WHAT TO PRODUCE => The lines wanted run from the first one below through the one with "Image resolution: width=800 pixels, height=800". Return them exactly.

== Segment start ==

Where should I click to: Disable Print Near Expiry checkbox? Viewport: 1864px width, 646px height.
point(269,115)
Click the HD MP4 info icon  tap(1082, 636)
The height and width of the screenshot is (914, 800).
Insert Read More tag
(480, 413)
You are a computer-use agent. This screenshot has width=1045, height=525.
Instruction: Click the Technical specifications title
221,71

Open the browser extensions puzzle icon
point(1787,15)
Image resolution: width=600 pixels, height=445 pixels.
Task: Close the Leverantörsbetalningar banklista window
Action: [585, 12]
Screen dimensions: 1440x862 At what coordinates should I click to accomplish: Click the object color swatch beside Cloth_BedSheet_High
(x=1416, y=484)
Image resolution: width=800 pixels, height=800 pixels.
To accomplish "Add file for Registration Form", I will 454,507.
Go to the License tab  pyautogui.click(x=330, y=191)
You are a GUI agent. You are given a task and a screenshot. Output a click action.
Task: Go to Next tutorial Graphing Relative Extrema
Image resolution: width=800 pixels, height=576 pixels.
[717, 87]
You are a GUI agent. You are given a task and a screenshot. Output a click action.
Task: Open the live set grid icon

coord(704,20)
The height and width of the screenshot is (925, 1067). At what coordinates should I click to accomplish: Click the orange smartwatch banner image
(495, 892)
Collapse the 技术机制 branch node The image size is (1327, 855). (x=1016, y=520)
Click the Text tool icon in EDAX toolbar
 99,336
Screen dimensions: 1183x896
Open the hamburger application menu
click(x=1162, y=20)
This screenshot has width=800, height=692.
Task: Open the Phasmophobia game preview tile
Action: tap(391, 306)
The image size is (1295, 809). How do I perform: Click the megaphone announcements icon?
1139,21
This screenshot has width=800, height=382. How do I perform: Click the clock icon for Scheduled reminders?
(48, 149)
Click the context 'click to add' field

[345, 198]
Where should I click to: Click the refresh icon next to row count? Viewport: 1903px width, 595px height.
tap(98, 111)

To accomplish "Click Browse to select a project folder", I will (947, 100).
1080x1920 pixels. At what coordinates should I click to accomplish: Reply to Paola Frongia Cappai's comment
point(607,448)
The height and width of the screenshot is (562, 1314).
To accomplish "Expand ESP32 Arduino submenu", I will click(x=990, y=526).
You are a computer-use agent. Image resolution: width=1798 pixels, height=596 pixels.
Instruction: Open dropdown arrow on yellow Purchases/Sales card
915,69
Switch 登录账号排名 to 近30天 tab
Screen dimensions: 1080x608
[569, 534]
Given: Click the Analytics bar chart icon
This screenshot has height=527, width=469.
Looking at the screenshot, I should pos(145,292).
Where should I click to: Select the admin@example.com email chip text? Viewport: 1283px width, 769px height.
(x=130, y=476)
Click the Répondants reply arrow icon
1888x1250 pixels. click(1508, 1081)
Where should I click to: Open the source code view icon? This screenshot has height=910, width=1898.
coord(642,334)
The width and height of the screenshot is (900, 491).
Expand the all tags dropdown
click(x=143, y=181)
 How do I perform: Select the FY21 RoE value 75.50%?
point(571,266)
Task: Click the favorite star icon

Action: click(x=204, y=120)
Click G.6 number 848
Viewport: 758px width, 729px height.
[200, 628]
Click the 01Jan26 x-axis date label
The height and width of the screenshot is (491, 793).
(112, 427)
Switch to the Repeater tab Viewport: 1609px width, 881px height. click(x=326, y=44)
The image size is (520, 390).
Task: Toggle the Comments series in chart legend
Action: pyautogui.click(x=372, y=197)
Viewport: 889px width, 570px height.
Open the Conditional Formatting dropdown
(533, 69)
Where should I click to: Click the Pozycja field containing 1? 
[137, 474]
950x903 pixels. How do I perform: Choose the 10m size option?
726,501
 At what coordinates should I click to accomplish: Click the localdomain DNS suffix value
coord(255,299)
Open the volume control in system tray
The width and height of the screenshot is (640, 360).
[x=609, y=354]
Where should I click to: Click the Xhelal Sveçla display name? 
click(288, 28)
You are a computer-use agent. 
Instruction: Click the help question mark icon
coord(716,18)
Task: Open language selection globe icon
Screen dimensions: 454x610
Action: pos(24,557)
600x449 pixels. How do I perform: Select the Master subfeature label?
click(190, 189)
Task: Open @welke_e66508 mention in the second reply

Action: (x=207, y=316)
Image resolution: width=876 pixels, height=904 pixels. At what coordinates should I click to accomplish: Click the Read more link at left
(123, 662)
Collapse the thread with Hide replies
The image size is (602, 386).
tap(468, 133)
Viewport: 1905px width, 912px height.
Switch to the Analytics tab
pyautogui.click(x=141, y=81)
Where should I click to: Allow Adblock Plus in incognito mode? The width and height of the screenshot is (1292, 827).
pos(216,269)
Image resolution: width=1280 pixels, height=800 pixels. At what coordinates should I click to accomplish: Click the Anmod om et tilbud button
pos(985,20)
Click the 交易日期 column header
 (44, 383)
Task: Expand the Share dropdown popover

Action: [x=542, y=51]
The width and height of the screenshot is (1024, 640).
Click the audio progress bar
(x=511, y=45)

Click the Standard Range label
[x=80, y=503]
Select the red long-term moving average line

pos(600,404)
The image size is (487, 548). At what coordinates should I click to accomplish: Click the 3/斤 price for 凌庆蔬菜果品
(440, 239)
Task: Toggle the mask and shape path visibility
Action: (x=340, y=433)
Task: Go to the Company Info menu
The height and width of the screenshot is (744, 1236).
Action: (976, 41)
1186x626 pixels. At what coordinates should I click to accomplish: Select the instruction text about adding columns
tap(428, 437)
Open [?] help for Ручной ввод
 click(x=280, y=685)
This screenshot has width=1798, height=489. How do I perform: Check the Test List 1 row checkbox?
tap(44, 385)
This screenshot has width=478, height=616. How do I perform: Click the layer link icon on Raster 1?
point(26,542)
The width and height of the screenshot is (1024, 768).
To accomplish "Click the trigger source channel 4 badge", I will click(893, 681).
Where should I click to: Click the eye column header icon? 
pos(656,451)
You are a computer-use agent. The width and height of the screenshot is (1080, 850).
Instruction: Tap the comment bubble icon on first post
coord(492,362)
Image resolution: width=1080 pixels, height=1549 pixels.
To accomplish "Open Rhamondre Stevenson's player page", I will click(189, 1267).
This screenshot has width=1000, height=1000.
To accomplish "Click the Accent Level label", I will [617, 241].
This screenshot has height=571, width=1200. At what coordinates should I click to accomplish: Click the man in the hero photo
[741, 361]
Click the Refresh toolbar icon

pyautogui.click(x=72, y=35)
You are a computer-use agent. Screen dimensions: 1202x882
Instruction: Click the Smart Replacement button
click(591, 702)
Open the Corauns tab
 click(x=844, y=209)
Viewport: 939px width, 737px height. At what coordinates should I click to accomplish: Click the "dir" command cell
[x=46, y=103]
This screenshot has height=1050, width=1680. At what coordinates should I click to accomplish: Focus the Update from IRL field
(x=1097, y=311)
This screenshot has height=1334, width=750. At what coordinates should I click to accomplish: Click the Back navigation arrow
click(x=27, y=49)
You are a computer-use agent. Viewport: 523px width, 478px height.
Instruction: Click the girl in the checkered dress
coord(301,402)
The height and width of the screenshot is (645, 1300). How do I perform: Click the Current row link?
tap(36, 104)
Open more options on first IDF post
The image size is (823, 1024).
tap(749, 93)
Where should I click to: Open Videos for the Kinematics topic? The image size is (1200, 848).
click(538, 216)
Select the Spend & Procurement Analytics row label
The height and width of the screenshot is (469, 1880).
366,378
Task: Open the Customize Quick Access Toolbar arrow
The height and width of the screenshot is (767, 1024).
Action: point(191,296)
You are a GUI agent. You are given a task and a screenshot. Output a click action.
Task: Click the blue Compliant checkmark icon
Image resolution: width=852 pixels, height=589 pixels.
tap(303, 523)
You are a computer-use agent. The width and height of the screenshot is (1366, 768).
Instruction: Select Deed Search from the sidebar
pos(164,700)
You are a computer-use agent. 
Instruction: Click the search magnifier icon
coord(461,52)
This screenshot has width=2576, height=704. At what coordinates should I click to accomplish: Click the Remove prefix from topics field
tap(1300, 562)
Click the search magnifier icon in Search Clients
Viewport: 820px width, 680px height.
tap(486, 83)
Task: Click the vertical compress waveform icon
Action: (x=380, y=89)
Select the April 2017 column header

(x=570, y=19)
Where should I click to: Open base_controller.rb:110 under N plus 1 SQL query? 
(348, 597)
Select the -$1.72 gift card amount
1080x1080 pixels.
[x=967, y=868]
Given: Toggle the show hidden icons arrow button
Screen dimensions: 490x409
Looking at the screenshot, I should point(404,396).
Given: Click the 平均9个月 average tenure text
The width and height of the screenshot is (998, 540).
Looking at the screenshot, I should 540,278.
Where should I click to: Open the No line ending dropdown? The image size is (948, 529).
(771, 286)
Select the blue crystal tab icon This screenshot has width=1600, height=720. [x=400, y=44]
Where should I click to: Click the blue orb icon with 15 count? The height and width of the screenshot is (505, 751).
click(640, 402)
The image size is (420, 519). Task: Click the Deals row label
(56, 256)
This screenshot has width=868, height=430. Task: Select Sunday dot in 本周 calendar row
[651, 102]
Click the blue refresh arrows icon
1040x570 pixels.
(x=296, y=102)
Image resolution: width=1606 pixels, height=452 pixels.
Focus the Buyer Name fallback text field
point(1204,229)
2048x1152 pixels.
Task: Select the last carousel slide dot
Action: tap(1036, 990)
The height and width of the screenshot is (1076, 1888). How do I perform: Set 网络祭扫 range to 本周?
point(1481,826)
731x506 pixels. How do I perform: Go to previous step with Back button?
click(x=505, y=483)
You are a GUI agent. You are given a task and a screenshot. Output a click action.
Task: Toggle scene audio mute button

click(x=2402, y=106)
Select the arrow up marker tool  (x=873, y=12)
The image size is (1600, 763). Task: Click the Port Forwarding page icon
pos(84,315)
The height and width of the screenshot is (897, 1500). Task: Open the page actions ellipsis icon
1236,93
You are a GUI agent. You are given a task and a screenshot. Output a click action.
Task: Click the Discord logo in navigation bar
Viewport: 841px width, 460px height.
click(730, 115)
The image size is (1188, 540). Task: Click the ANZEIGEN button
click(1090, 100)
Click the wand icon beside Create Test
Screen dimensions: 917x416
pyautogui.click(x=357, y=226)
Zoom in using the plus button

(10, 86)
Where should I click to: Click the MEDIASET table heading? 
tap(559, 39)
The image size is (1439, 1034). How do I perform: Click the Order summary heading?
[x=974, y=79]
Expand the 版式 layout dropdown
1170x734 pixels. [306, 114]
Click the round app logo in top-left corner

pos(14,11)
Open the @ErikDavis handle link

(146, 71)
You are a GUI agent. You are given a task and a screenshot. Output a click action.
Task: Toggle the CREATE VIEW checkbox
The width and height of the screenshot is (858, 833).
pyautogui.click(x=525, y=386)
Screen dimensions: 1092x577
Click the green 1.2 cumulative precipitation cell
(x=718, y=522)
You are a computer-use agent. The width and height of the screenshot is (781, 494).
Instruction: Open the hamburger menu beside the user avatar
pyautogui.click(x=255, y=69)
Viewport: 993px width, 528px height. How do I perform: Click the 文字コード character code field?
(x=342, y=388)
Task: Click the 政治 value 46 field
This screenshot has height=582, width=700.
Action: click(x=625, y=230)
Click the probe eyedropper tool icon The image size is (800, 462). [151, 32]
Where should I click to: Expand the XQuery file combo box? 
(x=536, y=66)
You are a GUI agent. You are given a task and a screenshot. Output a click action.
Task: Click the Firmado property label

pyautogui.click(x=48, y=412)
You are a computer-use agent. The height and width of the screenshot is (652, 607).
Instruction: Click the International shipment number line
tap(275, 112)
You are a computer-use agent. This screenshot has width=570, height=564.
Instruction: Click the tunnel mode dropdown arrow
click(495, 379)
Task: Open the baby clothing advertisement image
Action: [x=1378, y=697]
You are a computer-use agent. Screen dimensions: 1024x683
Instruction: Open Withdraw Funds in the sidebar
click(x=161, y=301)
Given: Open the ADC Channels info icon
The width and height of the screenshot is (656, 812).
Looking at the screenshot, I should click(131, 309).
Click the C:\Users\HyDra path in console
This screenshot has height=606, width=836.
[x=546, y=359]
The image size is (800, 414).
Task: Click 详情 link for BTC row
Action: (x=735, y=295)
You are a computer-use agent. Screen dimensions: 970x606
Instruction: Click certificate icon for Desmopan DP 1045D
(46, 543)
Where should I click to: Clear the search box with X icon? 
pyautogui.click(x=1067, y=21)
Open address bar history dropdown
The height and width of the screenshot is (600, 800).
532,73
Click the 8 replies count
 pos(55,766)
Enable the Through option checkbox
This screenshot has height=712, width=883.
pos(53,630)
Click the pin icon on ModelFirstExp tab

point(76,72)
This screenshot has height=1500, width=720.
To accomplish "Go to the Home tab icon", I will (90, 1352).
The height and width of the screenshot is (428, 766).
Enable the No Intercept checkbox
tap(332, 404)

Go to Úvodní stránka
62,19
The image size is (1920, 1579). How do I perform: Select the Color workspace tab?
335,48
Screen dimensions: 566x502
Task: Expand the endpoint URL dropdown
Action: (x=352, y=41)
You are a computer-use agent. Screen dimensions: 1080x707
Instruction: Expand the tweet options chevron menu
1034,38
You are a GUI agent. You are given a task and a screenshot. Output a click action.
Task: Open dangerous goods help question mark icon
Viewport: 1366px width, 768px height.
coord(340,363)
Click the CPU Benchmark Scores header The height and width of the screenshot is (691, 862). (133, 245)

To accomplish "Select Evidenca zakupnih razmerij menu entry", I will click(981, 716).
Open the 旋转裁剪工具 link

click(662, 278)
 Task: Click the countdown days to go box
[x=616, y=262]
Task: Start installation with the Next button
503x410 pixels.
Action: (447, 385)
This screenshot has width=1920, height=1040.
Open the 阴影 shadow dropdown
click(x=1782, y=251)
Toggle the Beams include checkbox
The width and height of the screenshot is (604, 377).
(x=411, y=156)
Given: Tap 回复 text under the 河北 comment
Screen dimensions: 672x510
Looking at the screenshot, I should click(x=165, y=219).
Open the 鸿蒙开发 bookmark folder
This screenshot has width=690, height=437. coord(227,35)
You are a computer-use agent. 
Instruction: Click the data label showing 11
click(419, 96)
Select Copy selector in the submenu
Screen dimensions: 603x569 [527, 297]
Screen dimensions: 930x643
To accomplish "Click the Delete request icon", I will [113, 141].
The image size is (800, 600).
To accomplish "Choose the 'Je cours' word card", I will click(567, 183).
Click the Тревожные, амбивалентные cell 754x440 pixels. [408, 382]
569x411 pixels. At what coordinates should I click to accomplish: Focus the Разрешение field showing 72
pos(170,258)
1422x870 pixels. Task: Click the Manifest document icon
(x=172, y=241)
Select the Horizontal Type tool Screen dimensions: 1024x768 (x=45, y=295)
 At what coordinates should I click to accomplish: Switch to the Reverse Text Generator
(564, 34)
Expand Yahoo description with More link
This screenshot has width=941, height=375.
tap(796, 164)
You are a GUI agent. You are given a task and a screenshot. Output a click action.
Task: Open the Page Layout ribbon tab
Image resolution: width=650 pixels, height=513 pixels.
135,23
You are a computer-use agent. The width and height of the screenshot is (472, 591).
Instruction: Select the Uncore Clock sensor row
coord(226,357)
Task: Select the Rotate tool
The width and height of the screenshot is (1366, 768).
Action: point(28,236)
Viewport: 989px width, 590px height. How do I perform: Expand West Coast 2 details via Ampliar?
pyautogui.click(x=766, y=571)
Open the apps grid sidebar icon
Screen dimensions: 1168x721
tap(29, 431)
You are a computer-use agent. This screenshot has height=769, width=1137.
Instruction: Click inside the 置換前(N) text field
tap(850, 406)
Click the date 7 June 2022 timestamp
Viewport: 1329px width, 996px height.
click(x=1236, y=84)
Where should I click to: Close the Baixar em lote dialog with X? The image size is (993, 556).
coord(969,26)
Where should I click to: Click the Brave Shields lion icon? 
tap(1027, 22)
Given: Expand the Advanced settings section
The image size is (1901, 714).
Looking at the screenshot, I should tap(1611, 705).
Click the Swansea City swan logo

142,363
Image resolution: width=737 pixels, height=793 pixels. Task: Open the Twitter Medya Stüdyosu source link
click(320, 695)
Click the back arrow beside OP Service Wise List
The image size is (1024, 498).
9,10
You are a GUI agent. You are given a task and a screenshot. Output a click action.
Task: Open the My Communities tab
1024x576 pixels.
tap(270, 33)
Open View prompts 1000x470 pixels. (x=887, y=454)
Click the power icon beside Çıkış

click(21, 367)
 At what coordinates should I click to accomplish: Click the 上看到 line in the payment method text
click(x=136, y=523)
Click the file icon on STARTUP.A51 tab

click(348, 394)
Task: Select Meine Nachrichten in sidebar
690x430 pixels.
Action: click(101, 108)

== Segment end ==

ANSWER TO THIS PROBLEM =>
Where should I click to: Disable Print Near Expiry checkbox? Viewport: 1864px width, 646px height.
point(269,115)
Click the HD MP4 info icon  tap(1082, 636)
The height and width of the screenshot is (914, 800).
Insert Read More tag
(480, 413)
You are a computer-use agent. This screenshot has width=1045, height=525.
Instruction: Click the Technical specifications title
221,71

Open the browser extensions puzzle icon
point(1787,15)
Image resolution: width=600 pixels, height=445 pixels.
Task: Close the Leverantörsbetalningar banklista window
Action: [585, 12]
Screen dimensions: 1440x862 At what coordinates should I click to accomplish: Click the object color swatch beside Cloth_BedSheet_High
(x=1416, y=484)
Image resolution: width=800 pixels, height=800 pixels.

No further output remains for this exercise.